Finite-element based-prediction of the cracking-torsional behavior of prestressed concrete beams with hollow cross-sections

Abstract

Strengthening hollow structural members against torsional loading using the prestressed concrete (PC) method has received much attention in the last decades from scholars and designers in the field. This study adopted the method of nonlinear finite element analysis (NLFEA) to fulfill the proposed objectives regarding the torsional PC beam behavior where a parametric study was done after the simulated models were validated against experimental work from the literature. The behavior was examined under the effect of the prestressing level $\left(f_{pc}/f_c^{\prime }\right)$ and the ratio of the solid section $\left(A_{cp}/A_c\right)$ that proved to be significant factors and not previously introduced as combined factors.
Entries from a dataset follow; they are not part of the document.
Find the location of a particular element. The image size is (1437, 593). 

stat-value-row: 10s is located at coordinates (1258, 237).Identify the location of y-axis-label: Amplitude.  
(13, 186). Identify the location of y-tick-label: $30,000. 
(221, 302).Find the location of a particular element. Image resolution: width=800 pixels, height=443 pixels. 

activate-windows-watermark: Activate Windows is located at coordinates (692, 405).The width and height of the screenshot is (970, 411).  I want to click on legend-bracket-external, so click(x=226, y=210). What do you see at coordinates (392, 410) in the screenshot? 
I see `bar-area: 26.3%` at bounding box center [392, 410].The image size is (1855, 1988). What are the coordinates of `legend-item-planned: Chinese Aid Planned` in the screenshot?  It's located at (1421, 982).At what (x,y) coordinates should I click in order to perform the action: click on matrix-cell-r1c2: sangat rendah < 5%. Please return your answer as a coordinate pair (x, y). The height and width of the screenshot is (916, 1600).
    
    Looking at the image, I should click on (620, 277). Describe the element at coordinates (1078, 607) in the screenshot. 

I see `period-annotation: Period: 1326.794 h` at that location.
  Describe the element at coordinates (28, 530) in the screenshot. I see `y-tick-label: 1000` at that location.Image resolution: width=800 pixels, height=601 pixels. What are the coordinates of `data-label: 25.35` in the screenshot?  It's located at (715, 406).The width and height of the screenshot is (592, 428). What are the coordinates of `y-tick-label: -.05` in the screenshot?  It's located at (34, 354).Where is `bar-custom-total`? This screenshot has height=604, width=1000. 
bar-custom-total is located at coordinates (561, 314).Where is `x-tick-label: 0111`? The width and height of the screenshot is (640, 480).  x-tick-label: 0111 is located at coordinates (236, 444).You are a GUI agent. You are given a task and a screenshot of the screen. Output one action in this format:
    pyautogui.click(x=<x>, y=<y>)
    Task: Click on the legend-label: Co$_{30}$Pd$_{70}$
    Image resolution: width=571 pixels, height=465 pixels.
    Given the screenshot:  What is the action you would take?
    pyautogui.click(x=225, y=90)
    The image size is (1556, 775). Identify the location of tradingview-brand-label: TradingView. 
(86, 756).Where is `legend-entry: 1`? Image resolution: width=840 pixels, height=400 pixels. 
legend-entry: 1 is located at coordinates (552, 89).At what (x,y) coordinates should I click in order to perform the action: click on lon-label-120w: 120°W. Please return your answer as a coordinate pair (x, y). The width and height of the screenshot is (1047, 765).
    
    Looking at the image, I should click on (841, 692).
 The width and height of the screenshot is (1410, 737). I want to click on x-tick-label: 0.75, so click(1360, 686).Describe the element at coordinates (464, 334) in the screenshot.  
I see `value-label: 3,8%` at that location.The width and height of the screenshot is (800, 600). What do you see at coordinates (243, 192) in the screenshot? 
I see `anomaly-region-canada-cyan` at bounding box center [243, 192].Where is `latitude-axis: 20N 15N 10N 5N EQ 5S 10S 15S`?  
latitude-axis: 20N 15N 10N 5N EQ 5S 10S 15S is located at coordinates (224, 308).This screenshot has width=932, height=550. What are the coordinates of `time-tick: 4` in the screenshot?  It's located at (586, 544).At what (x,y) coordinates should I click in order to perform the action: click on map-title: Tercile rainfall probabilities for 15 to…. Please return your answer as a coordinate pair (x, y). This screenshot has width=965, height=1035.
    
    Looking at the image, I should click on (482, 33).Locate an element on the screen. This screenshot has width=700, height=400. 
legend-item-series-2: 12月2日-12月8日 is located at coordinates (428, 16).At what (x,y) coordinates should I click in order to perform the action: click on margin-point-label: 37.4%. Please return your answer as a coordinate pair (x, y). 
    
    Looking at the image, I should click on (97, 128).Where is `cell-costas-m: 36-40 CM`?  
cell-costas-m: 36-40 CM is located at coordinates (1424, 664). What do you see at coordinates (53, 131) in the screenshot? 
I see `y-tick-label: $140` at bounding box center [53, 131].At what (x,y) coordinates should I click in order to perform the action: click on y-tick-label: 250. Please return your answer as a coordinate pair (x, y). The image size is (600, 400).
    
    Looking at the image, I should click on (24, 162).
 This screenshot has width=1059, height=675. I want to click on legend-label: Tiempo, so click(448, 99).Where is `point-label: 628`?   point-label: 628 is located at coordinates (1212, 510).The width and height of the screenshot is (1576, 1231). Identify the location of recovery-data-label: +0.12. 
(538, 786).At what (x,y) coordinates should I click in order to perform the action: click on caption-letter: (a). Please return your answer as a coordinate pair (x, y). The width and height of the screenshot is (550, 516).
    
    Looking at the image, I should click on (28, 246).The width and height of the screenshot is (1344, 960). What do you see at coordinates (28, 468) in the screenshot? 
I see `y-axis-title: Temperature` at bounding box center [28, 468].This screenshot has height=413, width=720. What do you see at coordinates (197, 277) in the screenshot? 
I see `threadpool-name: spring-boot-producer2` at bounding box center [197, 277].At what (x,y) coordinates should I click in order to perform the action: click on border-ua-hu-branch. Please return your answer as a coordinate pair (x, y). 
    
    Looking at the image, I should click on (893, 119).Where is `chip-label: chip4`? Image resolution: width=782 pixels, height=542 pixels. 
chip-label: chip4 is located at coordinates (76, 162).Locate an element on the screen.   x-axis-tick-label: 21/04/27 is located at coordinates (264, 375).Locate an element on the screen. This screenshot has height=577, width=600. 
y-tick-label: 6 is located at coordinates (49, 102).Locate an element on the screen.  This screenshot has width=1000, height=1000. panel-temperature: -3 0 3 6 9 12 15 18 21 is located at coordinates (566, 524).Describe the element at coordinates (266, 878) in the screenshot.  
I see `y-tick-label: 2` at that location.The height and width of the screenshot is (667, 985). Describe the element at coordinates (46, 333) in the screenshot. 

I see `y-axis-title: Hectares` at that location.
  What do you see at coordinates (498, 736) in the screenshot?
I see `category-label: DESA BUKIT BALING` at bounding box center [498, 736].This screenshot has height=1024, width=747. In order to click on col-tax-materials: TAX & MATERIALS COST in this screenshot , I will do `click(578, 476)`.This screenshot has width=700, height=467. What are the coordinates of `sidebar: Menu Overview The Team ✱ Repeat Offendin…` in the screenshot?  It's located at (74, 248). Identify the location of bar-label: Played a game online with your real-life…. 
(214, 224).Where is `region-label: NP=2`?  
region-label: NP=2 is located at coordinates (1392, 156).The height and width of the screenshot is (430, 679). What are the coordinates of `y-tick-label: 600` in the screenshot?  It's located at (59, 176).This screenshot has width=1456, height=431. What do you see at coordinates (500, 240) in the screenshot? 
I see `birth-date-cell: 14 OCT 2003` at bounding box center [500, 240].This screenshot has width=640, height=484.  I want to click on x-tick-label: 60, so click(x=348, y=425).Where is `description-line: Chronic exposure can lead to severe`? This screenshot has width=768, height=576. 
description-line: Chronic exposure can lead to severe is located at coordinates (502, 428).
Twenty-eight PC beams with hollow cross-sections were simulated under the effect of pure tension loading where the behavior within the cracking region was successfully captured at small twisting angles. However, the NLFEA method enables the prediction of large-size specimens with different prestressing levels that vary from medium to high with different concrete compressive strengths. The cracking torque values $\left(T_{cr}\right)$ were compared between the simulated and theoretically calculated ones. A new expression was proposed for predicting the ultimate and cracking torsional strengths $\left(T_u\&T_{cr}\right)$ for hollow prestressed beams with 0.998 and 0.012 average and standard deviation values that reveal high predictability and accuracy.